[Stored records]
^^^^

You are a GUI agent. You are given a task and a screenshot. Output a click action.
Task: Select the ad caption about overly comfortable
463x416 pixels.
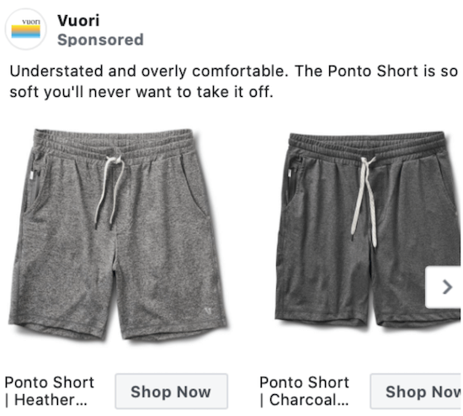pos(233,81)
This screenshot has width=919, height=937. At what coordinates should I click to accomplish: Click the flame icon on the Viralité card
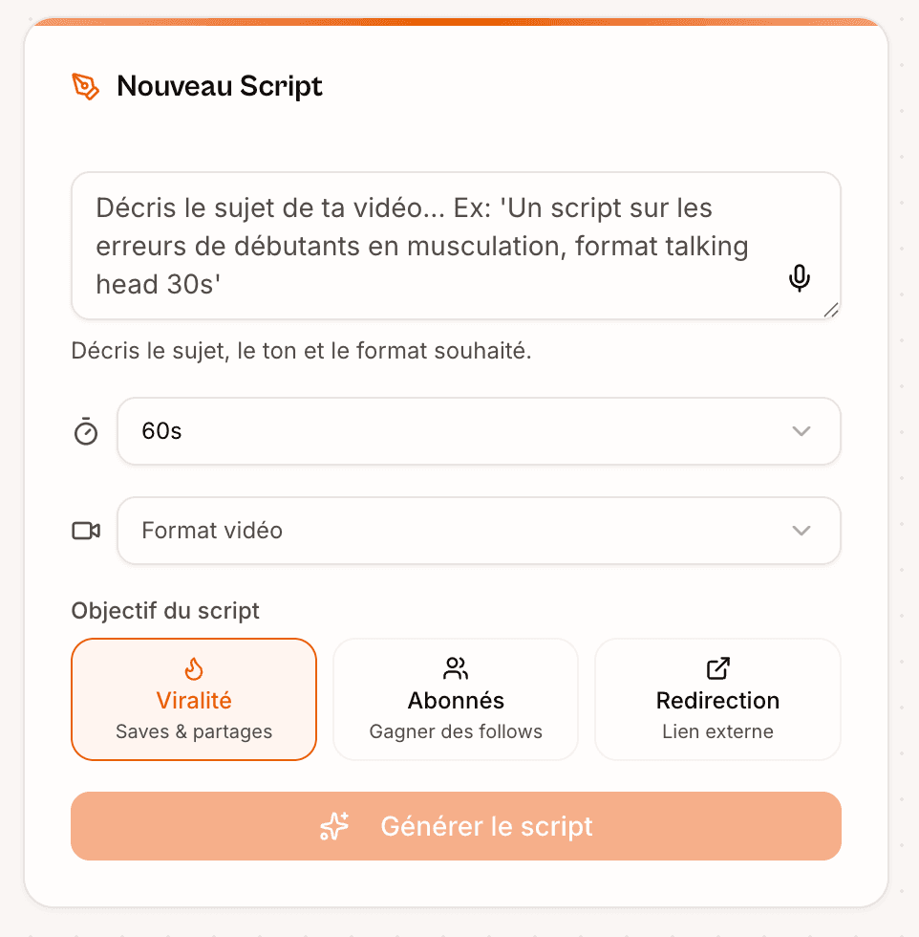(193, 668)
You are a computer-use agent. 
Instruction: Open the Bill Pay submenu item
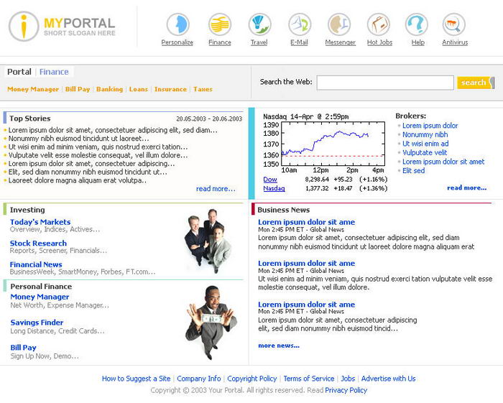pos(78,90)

^^^^

Look for the word "agent". Copy out every line of the data that has it.

You are a GUI agent. You are given a task and a screenshot. Output a click action.
You are a computer-use agent. 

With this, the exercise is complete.